Bahkan diduga ada sebagian kegiatan dibuatkan surat pertanggungjawaban, namun kegiatannya fiktif.
“Statusnya ditingkatkan ke tahap penyidikan (sidik) unit Tipikor Polres Bantaeng. Proses penanganan dan pemanggilan saksi-saksi yang lain, juga sudah dilakukan sejak dua minggu kemarin,” ungkap Kasat Reskrim Polres Bantaeng, AKP Abdul Haris Nikolaus, dalam rilis Humas Polres Bantaeng, Jumat (9/8/2019).
Tidak terbantahkan, sebuah penyalahgunaan wewenang bakal selalu kemungkinan terjadi karena ada kesempatan yang terbuka. Dana Desa misalnya, berbagai modus korupsi dana desa ini sesungguhnya bisa diantisipasi jika warga desa dan berbagai perangkat yang memiliki wewenang melakukan pengawasan aktif memonitor setiap langkah yang dilakukan dengan pembelanjaan dana desa.

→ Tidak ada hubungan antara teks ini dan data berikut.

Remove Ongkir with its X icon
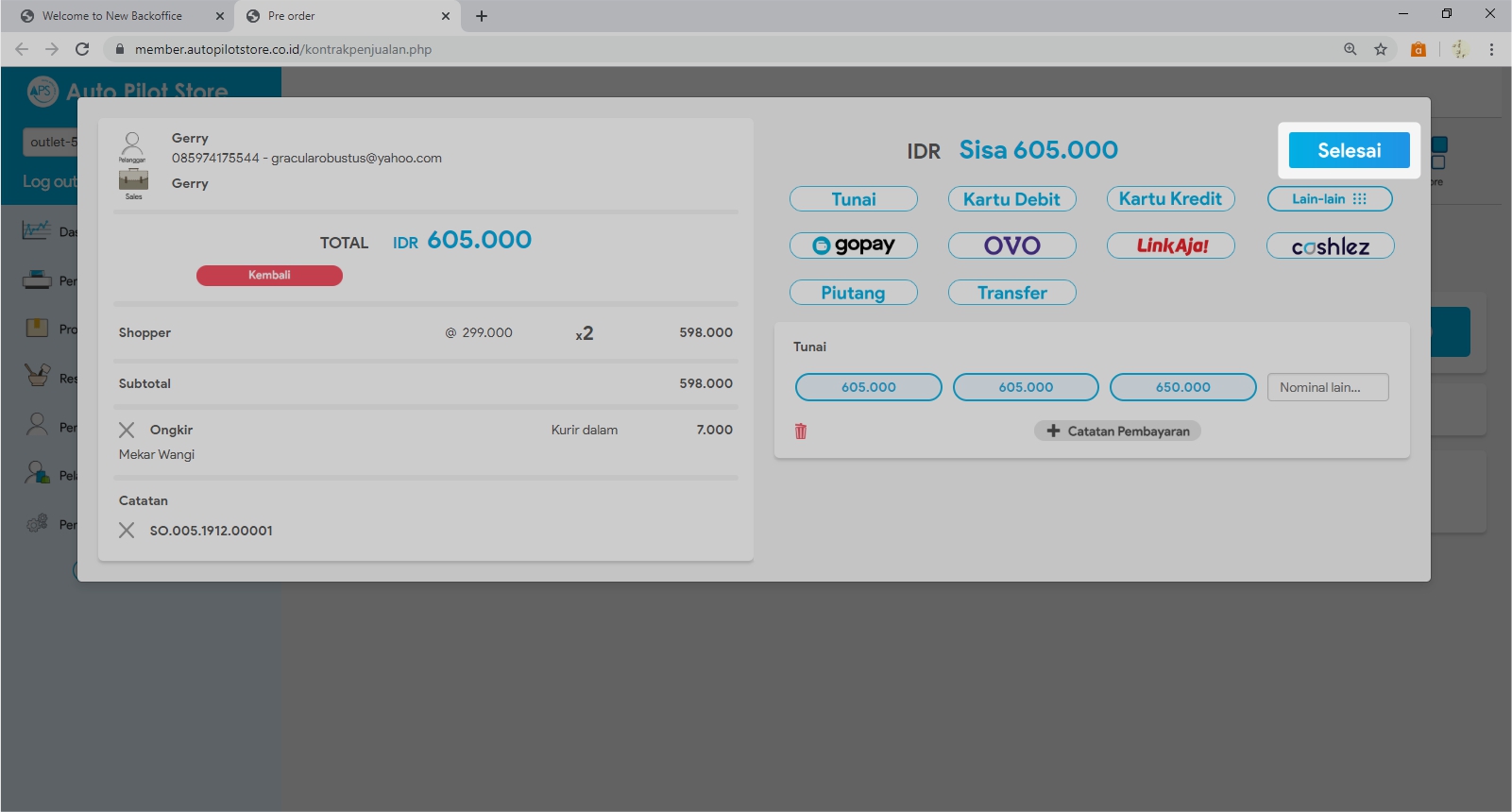This screenshot has height=812, width=1512. (x=127, y=430)
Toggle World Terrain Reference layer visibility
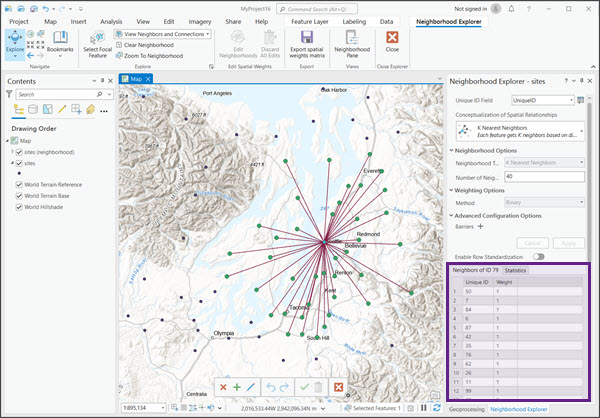The width and height of the screenshot is (600, 418). 21,184
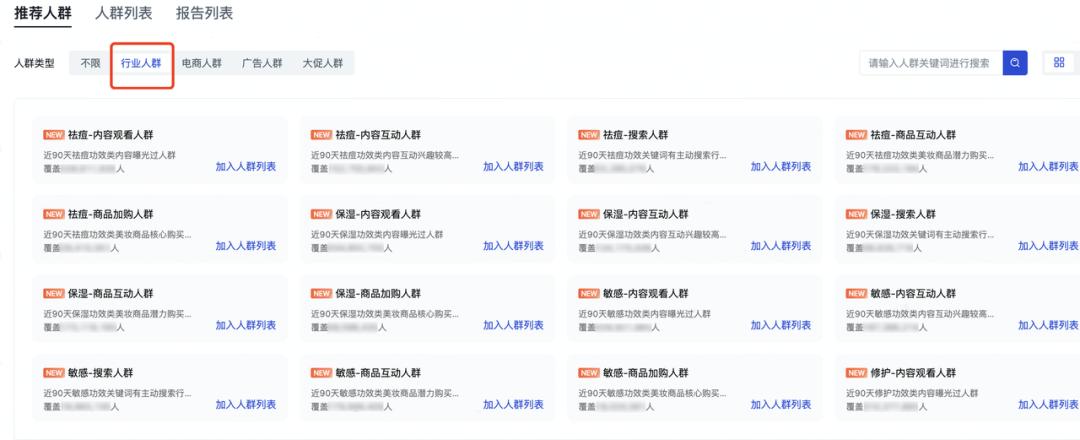Select the 行业人群 audience type filter
The height and width of the screenshot is (440, 1080).
141,63
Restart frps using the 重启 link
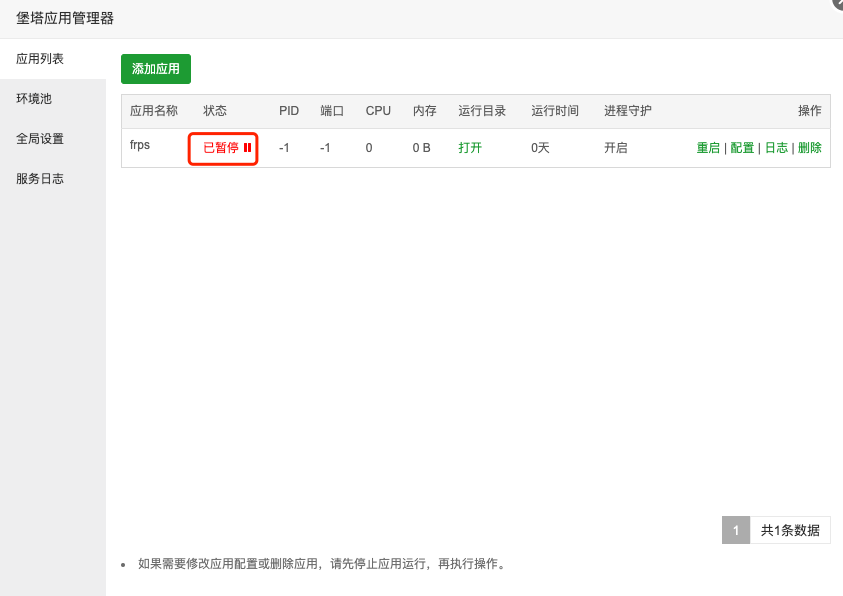This screenshot has width=843, height=596. point(708,148)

“Tercatat sedikitnya sudah ada 181 kasus korupsi dana desa dengan 184 tersangka korupsi dan nilai kerugian sebesar Rp 40,6 miliar,” kata peneliti ICW Egi Primayogha, dalam keterangan tertulisnya.
Tercatat, ada 17 kasus pada tahun 2015. Pada tahun kedua, jumlahnya meningkat menjadi 41 kasus. Sementara, pada 2017, korupsi dana desa melonjak lebih dari dua kali lipat menjadi 96 kasus. “Sementara pada semester I tahun 2018, terdapat 27 kasus di desa yang semuanya menjadikan anggaran desa sebagai objek korupsi,” kata Egi.
Peneliti ICW Egi Primayoga memaparkan hasil penelitiannya, ada 12 modus korupsi dana desa yang disimpukan ICW berdasar penelitiannya. Modus itu antara lain:
1. Membuat rancangan anggaran biaya di atas harga pasar.
2. Mempertanggungjawabkan pembiayaan bangunan fisik dengan dana desa padahal proyek tersebut bersumber dari sumber lain.
3. Meminjam sementara dana desa untuk kepentingan pribadi namun tidak dikembalikan.
4. Budaya ewuh-prakewuh di desa menjadi salahsatu penghamat pada kasus seperti ini sehingga sulit di antisipasi.
5. Pungutan atau pemotongan dana desa oleh oknum pejabat kecamatan atau kabupaten.
6. Membuat perjalanan dinas fiktif kepala desa dan jajarannya. Banyak kasus perjalanan untuk pelatihan dan sebagainya ternyata lebih ditujukan utuk pelesiran saja.
7. Pengelembungan (mark up) pembayaran honorarium perangkat desa.
8. Pengelembungan (mark up) pembayaran alat tulis kantor.
9. Memungut pajak atau retribusi desa namun hasil pungutan tidak disetorkan ke kas desa atau kantor pajak.
11. Melakukan permainan (kongkalingkong) dalam proyek yang didanai dana desa.
12. Membuat kegiatan atau proyek fiktif yang dananya dibebankan dari dana desa.